Dito isto, confesso a minha perplexidade: o que pode levar hoje um grupo de jovens brasileiros a investir em Tardieu? Não sou, em absoluto, contra a importação de obras estrangeiras; mas esta aqui abusa do direito de estar alheia à nossa vivência e realidade, e condicionada por uma maneira exclusivamente francesa de encarar as cosias. Mesmo o seu lado crítica teatral não nos interessa, pois parte de uma reação ao artificialismo de certas convenções do teatro francês que não afetam, positivamente, o nosso teatro.
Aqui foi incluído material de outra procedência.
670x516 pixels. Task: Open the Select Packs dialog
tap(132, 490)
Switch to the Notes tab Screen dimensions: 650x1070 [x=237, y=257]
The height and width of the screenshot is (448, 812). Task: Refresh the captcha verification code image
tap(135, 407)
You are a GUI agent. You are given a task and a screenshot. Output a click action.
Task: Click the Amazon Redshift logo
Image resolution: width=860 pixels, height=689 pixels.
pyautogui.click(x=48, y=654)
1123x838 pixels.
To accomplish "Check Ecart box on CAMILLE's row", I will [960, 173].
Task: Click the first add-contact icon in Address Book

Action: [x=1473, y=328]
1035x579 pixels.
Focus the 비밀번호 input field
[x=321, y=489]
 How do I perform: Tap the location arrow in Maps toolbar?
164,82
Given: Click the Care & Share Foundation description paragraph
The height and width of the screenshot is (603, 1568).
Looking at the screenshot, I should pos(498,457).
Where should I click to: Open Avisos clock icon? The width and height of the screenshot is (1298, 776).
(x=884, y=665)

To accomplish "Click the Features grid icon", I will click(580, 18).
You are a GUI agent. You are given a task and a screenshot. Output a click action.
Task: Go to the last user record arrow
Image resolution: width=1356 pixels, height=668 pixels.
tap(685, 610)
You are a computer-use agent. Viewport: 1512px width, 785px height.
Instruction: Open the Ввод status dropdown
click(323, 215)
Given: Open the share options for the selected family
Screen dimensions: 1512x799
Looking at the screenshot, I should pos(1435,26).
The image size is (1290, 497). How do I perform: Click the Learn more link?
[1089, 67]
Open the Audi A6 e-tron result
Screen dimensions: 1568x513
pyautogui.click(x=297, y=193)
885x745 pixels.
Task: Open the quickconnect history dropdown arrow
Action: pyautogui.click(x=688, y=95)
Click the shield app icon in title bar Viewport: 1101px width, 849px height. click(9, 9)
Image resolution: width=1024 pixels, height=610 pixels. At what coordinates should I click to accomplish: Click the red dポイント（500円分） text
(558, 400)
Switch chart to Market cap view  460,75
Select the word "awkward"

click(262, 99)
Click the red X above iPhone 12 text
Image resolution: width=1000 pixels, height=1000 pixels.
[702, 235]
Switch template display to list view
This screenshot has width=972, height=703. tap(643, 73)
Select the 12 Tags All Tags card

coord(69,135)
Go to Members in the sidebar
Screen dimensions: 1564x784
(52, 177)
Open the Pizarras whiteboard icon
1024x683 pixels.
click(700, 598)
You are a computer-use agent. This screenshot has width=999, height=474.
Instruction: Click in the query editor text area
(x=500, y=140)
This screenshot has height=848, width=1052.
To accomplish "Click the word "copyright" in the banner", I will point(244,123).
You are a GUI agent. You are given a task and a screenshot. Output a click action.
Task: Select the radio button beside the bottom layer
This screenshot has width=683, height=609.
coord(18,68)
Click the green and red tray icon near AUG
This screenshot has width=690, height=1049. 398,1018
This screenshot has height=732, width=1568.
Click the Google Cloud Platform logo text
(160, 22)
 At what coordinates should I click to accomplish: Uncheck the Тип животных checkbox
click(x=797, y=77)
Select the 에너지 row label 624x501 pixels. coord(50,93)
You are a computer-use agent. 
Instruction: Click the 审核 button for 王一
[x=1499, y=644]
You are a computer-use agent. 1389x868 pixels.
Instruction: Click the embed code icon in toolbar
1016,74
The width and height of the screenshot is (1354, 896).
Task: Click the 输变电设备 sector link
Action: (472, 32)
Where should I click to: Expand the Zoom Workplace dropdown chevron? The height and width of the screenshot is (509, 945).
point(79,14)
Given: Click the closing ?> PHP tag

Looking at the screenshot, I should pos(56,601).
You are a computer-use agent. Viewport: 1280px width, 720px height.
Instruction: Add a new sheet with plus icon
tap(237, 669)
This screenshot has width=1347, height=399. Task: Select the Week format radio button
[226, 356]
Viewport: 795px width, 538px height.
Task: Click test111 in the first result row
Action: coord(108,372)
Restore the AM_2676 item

O grupo está vagamente consciente do problema, tanto assim que faz piadas sobre o lado colonizado do seu espetáculo, e às vezes brinca à custa de Tardieu, mais do que com Tardieu. Mas mesmo assim o seu trabalho não deixa de ser um luxo cultural que pouco de útil tem a dizer ao público brasileiro. Aguardemos o próximo programa do TAPA, esperando que o grupo descubra acesso a obras menos ociosas em relação ao contexto no qual vive e trabalha.